Tuesday, 3 April 2012

New judgments on retirement and age related redundancy

Employers sighs of relief with Woodcock judgment



Today, the Court of Appeal has handed down an important decision on whether employers can objectively justify age discrimination when making a significant costs saving, in a redundancy situation. It upheld the decision of the Employment Appeal Tribunal in Woodcock v Cumbria Primary Care Trust that the objective justification test was met on the facts and the Trust had not directly discriminated against the claimant. The treatment of this all important costs issue will give comfort to employers in similar circumstances.

Thanks to Rachel Dineley, employment partner and head of the equality and discrimination unit at DAC Beachcroft LLP, for sending me her comments:

“This is a sound and unsurprising decision. Crucially, the Court of Appeal has stated that an employer cannot justify discriminatory treatment “solely” because the elimination of such treatment would involve increased cost. That simply means that saving or avoiding cost will not, without more, amount to achieving of a “legitimate aim”, and reflects European law.



The reality is that it will very rarely be the case that an employer seeks to avoid or save cost without good reason. If to do so will adversely impact on employees of a particular age, the employer must be able to show that its actions are a proportionate means of achieving a legitimate aim. The challenge is in striking the balance. This decision does not provide a formula for determining what is proportionate. It could not do so. In every instance, the employer must weigh its particular issues and consider the available options. This will continue to be a difficult exercise, particularly when trying to balance the conflicting interests of groups of employees, the workforce as a whole and the needs of the business or organisation. There is no magic wand. Nonetheless, it is good news for employers.”



The facts

Mr Woodcock's role as Chief Executive of North Cumbria Primary Care Trust became redundant as a result of an NHS reorganisation. He remained employed for some months but no alternative role was found. As he was entitled to 12 months notice, and his 49th birthday was looming, the decision was taken to give him notice, to expire before his 50th birthday, when he would otherwise have benefited from an enhanced pension. This saved the Trust over £500,000. The Employment Tribunal found that the Trust's action was objectively justified in the circumstances. There was no doubt that the reason for dismissal was redundancy for which Mr Woodcock was paid £220,000. The avoidance of the additional cost in that context was a proportionate means to achieve this.



On appeal the EAT had held that the tribunal had not decided the issue on the basis of "cost alone" but had applied the "cost plus" test consistent with the 2005 case of Cross v British Airways. That’s said, in the EAT's view it could not be said that cost considerations can never by themselves constitute sufficient justification or why they need the addition of some other element in order to be legitimised. To adopt such an approach would tend to involve parties and Tribunals in artificial game-playing ("find the other factor").

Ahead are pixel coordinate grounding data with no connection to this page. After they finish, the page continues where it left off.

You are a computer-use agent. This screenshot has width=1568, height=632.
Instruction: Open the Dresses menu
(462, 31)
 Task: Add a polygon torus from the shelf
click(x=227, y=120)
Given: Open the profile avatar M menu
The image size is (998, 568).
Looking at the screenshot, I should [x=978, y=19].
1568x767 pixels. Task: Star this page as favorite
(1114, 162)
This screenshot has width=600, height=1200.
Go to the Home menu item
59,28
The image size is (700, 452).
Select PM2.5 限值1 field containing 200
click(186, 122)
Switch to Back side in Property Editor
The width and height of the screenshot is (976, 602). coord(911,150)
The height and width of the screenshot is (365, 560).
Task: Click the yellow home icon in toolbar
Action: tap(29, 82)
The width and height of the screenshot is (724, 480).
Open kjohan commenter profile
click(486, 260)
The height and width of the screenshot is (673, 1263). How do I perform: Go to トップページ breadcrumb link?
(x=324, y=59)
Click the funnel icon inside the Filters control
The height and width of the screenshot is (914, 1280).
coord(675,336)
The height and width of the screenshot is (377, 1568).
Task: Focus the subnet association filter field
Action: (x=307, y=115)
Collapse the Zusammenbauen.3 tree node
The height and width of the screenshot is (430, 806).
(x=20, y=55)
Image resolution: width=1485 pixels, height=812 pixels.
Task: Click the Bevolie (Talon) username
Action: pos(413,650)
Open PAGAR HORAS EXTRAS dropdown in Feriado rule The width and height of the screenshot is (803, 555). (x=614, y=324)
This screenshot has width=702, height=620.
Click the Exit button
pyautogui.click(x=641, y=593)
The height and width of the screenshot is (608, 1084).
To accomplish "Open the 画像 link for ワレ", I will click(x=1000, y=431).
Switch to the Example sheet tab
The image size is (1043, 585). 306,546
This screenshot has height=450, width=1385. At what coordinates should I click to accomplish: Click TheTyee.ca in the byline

The Court of Appeal has not picked up this important thread. It looked carefully at the facts and confirmed that Mr Woodcock’s treatment could not be characterised as aimed at avoiding cost and no more. If it had, it would not have been a means of achieving a legitimate aim and would not have been capable of justification.



What does this mean for employers?

While the Court’s approach leaves employers more readily able to justify their actions in comparable circumstances it will still be a tricky balancing exercise in many cases. The onus remains firmly on the employer to demonstrate that the action taken is warranted, despite the adverse impact on employees. This judgment will be of comfort to employers, including those in the increasingly costs-conscious public sector, where significant enhanced payments may become due under a pension scheme at a given age . Taking these costs into account when reaching a decision on the timing of a redundancy may be essential in seeking to balance the books .

The decision is also consistent with the EAT's decision last month in Benson v HM Land Registry, which held that in a cost -cutting exercise, conducted in conjunction with a rationalisation of the employer's office premises, nationwide, it was a matter for the employer to determine its budget for achieving a reduction in headcount, and that it could take cost into account when determining who should be selected amongst those who had volunteered for redundancy.

The practical lesson is to plan ahead, to anticipate issues and address them. In a compulsory redundancy situation that will include all the reasonable steps to be taken in seeking suitable alternative employment for affected employees whether at a comparable level or a different level, in appropriate cases.

2 comments:

Charles Price said...

This case may not be the vaunted watershed case it is being hyped as. This was a genuine redundancy situation and it was clear that the enhanced pension would have been a "windfall payment" which Mr Woodcock could have had no legitimate expectation of receiving on the basis that he was genuinely redundant and the contraction of the consultation process made no difference to what would have been an inevitable outcome in any event.